§ **The task**
Rewrite the entries below, changing every "Identify the location of" to "Find the position of" and leaving everything else unchanged.

§ **Extracted entries**
******

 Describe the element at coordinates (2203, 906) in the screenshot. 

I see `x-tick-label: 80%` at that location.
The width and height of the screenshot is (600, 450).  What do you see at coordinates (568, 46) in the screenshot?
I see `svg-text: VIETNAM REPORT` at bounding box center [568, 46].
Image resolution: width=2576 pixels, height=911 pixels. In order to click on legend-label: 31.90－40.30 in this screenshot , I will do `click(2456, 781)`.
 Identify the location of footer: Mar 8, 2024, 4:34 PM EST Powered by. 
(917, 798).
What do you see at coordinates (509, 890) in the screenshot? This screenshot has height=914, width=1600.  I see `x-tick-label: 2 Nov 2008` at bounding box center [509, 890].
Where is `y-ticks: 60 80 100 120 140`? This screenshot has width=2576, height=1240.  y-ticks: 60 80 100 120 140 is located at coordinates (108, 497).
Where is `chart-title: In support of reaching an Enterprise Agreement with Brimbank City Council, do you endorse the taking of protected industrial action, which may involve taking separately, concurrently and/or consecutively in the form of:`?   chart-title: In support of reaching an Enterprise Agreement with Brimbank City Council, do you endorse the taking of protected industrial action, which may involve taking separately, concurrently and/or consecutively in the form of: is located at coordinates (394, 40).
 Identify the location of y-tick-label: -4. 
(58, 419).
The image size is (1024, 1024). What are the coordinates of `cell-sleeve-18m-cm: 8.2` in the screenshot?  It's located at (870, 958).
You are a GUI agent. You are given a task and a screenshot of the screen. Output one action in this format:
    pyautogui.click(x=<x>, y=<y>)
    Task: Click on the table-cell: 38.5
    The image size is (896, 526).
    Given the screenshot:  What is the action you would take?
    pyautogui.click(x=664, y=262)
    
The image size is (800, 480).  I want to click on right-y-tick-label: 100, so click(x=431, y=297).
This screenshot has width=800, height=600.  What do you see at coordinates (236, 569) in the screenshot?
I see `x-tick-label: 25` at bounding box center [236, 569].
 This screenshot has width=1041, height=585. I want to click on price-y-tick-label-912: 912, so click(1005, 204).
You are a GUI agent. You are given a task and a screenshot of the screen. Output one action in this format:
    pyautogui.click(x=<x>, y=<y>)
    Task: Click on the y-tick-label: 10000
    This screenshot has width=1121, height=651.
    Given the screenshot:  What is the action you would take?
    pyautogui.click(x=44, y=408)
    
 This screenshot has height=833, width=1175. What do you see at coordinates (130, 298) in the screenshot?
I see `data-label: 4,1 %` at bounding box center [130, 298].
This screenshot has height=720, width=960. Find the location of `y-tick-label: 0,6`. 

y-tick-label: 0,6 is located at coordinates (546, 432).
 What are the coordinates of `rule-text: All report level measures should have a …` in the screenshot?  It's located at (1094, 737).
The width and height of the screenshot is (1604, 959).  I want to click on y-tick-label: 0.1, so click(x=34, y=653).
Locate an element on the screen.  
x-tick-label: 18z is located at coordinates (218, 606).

******

§ **Result of the exercise**
 Describe the element at coordinates (2203, 906) in the screenshot. 

I see `x-tick-label: 80%` at that location.
The width and height of the screenshot is (600, 450).  What do you see at coordinates (568, 46) in the screenshot?
I see `svg-text: VIETNAM REPORT` at bounding box center [568, 46].
Image resolution: width=2576 pixels, height=911 pixels. In order to click on legend-label: 31.90－40.30 in this screenshot , I will do `click(2456, 781)`.
 Find the position of footer: Mar 8, 2024, 4:34 PM EST Powered by. 
(917, 798).
What do you see at coordinates (509, 890) in the screenshot? This screenshot has height=914, width=1600.  I see `x-tick-label: 2 Nov 2008` at bounding box center [509, 890].
Where is `y-ticks: 60 80 100 120 140`? This screenshot has width=2576, height=1240.  y-ticks: 60 80 100 120 140 is located at coordinates (108, 497).
Where is `chart-title: In support of reaching an Enterprise Agreement with Brimbank City Council, do you endorse the taking of protected industrial action, which may involve taking separately, concurrently and/or consecutively in the form of:`?   chart-title: In support of reaching an Enterprise Agreement with Brimbank City Council, do you endorse the taking of protected industrial action, which may involve taking separately, concurrently and/or consecutively in the form of: is located at coordinates (394, 40).
 Find the position of y-tick-label: -4. 
(58, 419).
The image size is (1024, 1024). What are the coordinates of `cell-sleeve-18m-cm: 8.2` in the screenshot?  It's located at (870, 958).
You are a GUI agent. You are given a task and a screenshot of the screen. Output one action in this format:
    pyautogui.click(x=<x>, y=<y>)
    Task: Click on the table-cell: 38.5
    The image size is (896, 526).
    Given the screenshot:  What is the action you would take?
    pyautogui.click(x=664, y=262)
    
The image size is (800, 480).  I want to click on right-y-tick-label: 100, so click(x=431, y=297).
This screenshot has width=800, height=600.  What do you see at coordinates (236, 569) in the screenshot?
I see `x-tick-label: 25` at bounding box center [236, 569].
 This screenshot has width=1041, height=585. I want to click on price-y-tick-label-912: 912, so click(1005, 204).
You are a GUI agent. You are given a task and a screenshot of the screen. Output one action in this format:
    pyautogui.click(x=<x>, y=<y>)
    Task: Click on the y-tick-label: 10000
    This screenshot has width=1121, height=651.
    Given the screenshot:  What is the action you would take?
    pyautogui.click(x=44, y=408)
    
 This screenshot has height=833, width=1175. What do you see at coordinates (130, 298) in the screenshot?
I see `data-label: 4,1 %` at bounding box center [130, 298].
This screenshot has height=720, width=960. Find the location of `y-tick-label: 0,6`. 

y-tick-label: 0,6 is located at coordinates (546, 432).
 What are the coordinates of `rule-text: All report level measures should have a …` in the screenshot?  It's located at (1094, 737).
The width and height of the screenshot is (1604, 959).  I want to click on y-tick-label: 0.1, so click(x=34, y=653).
Locate an element on the screen.  
x-tick-label: 18z is located at coordinates (218, 606).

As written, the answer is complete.